▶ YOUR ASSIGNMENT
Copy the rows word for word, from the line containing "The height and" through the end of the rows, leaving out the pictures.

▶ EXERCISE MATERIALS
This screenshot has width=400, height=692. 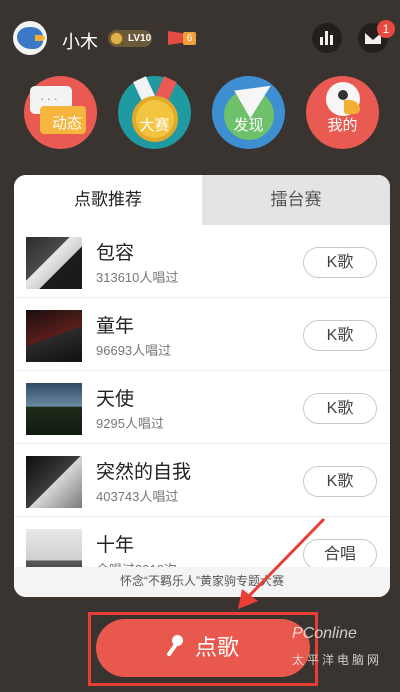 I want to click on sing-song-button: 点歌, so click(x=203, y=648).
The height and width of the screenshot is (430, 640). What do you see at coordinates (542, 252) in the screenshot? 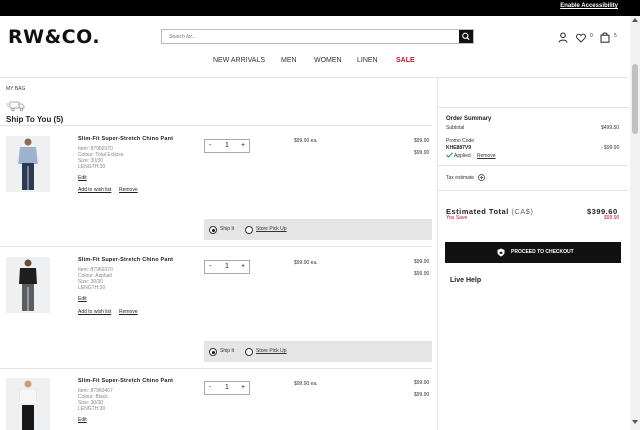
I see `checkout-label: PROCEED TO CHECKOUT` at bounding box center [542, 252].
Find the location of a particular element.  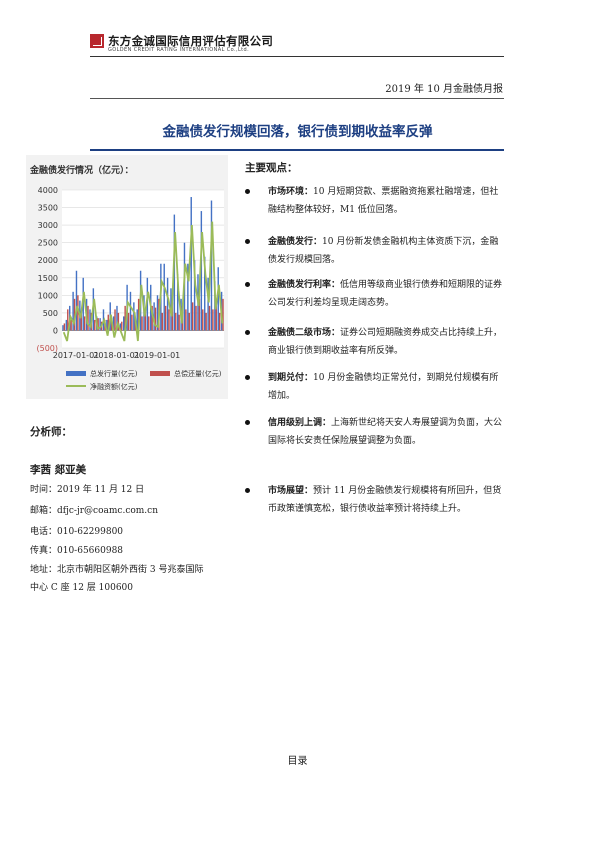

summary-item-label: 金融债发行： is located at coordinates (296, 242).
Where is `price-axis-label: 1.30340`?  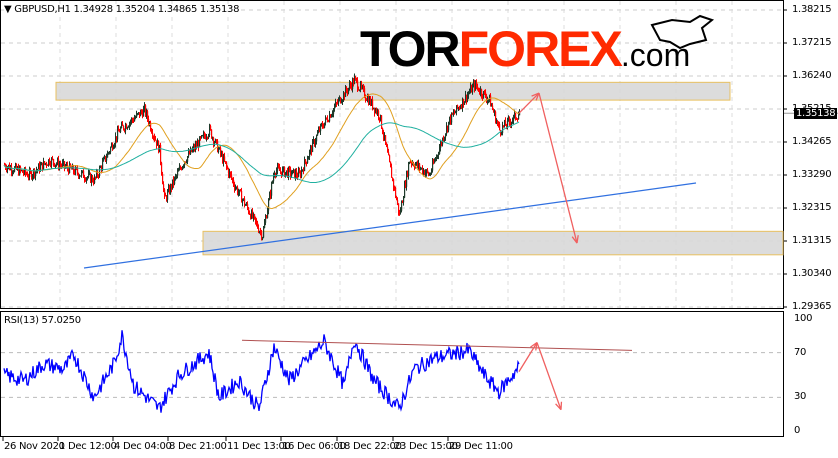
price-axis-label: 1.30340 is located at coordinates (812, 274).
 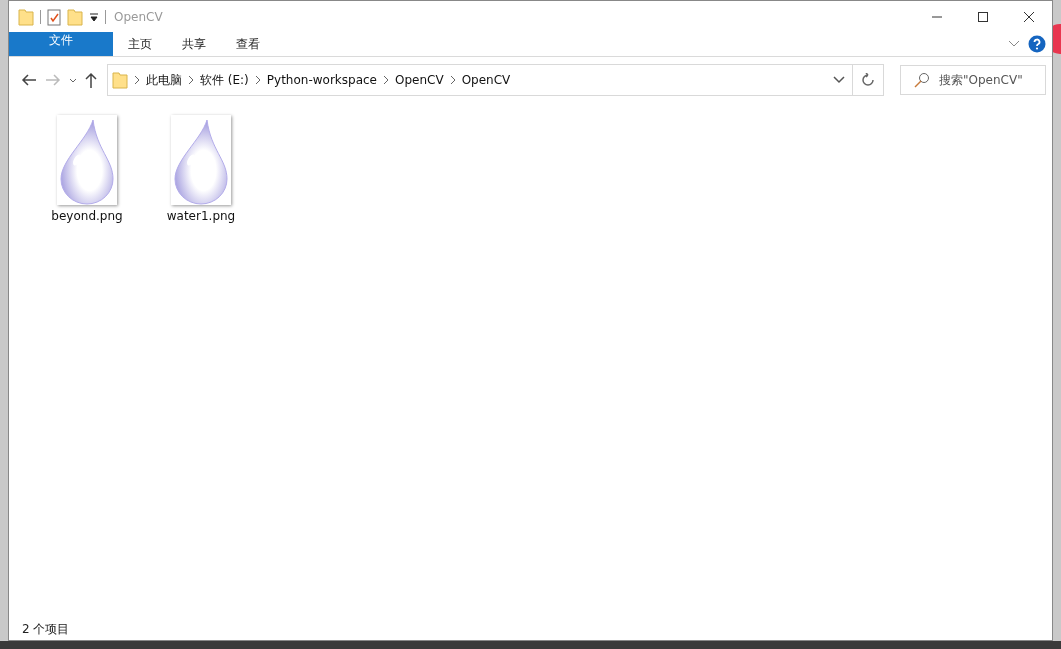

▶ ANSWER AREA
The height and width of the screenshot is (430, 640). What do you see at coordinates (542, 252) in the screenshot? 
I see `checkout-label: PROCEED TO CHECKOUT` at bounding box center [542, 252].
Find the location of a particular element.  

summary-item-label: 金融债发行： is located at coordinates (296, 242).
Where is `price-axis-label: 1.30340`?  
price-axis-label: 1.30340 is located at coordinates (812, 274).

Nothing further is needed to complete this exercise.